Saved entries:

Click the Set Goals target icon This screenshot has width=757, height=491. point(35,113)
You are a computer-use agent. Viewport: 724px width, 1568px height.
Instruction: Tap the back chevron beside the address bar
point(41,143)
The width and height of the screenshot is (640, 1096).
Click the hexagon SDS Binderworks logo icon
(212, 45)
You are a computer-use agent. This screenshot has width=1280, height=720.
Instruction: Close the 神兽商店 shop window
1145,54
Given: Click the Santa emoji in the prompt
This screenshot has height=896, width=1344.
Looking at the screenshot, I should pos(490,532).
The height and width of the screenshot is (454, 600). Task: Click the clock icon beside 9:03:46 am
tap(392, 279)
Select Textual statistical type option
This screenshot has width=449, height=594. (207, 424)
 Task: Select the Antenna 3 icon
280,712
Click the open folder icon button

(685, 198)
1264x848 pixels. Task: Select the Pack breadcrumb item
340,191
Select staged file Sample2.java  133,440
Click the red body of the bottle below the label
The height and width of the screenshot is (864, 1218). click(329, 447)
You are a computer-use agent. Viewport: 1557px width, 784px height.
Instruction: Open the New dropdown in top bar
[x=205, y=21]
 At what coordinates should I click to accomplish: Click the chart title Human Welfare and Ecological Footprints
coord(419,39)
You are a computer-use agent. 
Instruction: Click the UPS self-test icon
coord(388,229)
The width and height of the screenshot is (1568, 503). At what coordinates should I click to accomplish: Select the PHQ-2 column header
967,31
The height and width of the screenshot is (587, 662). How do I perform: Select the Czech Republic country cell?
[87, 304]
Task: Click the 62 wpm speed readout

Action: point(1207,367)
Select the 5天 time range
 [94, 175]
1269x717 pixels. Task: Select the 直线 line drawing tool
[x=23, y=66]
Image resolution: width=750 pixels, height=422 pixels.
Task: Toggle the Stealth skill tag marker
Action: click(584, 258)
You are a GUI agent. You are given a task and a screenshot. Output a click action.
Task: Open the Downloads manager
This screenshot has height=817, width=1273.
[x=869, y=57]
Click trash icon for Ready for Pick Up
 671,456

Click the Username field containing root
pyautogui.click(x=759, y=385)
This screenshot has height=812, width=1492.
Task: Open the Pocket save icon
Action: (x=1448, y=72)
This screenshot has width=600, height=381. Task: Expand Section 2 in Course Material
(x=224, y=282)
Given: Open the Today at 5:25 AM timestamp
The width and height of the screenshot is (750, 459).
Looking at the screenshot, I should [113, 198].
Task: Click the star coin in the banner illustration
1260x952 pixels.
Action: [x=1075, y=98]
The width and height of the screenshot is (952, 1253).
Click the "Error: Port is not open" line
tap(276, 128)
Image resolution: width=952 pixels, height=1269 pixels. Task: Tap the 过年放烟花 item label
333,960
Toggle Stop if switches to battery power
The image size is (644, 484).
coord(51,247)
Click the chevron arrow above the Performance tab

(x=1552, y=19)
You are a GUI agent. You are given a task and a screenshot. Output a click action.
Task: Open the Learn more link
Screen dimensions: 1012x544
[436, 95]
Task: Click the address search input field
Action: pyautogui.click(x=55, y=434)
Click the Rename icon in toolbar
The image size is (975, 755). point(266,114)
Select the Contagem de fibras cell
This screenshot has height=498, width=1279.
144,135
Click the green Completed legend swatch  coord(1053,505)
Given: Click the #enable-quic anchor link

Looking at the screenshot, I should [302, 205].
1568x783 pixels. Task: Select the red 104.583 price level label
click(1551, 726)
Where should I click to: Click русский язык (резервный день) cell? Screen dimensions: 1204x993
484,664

● **WORK TASK**
A faithful copy of every record is required; output it in full.

● **YOUR SOLUTION**
Click the Set Goals target icon This screenshot has width=757, height=491. point(35,113)
You are a computer-use agent. Viewport: 724px width, 1568px height.
Instruction: Tap the back chevron beside the address bar
point(41,143)
The width and height of the screenshot is (640, 1096).
Click the hexagon SDS Binderworks logo icon
(212, 45)
You are a computer-use agent. This screenshot has width=1280, height=720.
Instruction: Close the 神兽商店 shop window
1145,54
Given: Click the Santa emoji in the prompt
This screenshot has height=896, width=1344.
Looking at the screenshot, I should pos(490,532).
The height and width of the screenshot is (454, 600). Task: Click the clock icon beside 9:03:46 am
tap(392, 279)
Select Textual statistical type option
This screenshot has width=449, height=594. (207, 424)
 Task: Select the Antenna 3 icon
280,712
Click the open folder icon button

(685, 198)
1264x848 pixels. Task: Select the Pack breadcrumb item
340,191
Select staged file Sample2.java  133,440
Click the red body of the bottle below the label
The height and width of the screenshot is (864, 1218). click(329, 447)
You are a computer-use agent. Viewport: 1557px width, 784px height.
Instruction: Open the New dropdown in top bar
[x=205, y=21]
 At what coordinates should I click to accomplish: Click the chart title Human Welfare and Ecological Footprints
coord(419,39)
You are a computer-use agent. 
Instruction: Click the UPS self-test icon
coord(388,229)
The width and height of the screenshot is (1568, 503). At what coordinates should I click to accomplish: Select the PHQ-2 column header
967,31
The height and width of the screenshot is (587, 662). How do I perform: Select the Czech Republic country cell?
[87, 304]
Task: Click the 62 wpm speed readout

Action: point(1207,367)
Select the 5天 time range
 [94, 175]
1269x717 pixels. Task: Select the 直线 line drawing tool
[x=23, y=66]
Image resolution: width=750 pixels, height=422 pixels.
Task: Toggle the Stealth skill tag marker
Action: click(584, 258)
You are a GUI agent. You are given a task and a screenshot. Output a click action.
Task: Open the Downloads manager
This screenshot has height=817, width=1273.
[x=869, y=57]
Click trash icon for Ready for Pick Up
 671,456

Click the Username field containing root
pyautogui.click(x=759, y=385)
This screenshot has height=812, width=1492.
Task: Open the Pocket save icon
Action: (x=1448, y=72)
This screenshot has width=600, height=381. Task: Expand Section 2 in Course Material
(x=224, y=282)
Given: Open the Today at 5:25 AM timestamp
The width and height of the screenshot is (750, 459).
Looking at the screenshot, I should [113, 198].
Task: Click the star coin in the banner illustration
1260x952 pixels.
Action: [x=1075, y=98]
The width and height of the screenshot is (952, 1253).
Click the "Error: Port is not open" line
tap(276, 128)
Image resolution: width=952 pixels, height=1269 pixels. Task: Tap the 过年放烟花 item label
333,960
Toggle Stop if switches to battery power
The image size is (644, 484).
coord(51,247)
Click the chevron arrow above the Performance tab

(x=1552, y=19)
You are a GUI agent. You are given a task and a screenshot. Output a click action.
Task: Open the Learn more link
Screen dimensions: 1012x544
[436, 95]
Task: Click the address search input field
Action: pyautogui.click(x=55, y=434)
Click the Rename icon in toolbar
The image size is (975, 755). point(266,114)
Select the Contagem de fibras cell
This screenshot has height=498, width=1279.
144,135
Click the green Completed legend swatch  coord(1053,505)
Given: Click the #enable-quic anchor link

Looking at the screenshot, I should [302, 205].
1568x783 pixels. Task: Select the red 104.583 price level label
click(1551, 726)
Where should I click to: Click русский язык (резервный день) cell? Screen dimensions: 1204x993
484,664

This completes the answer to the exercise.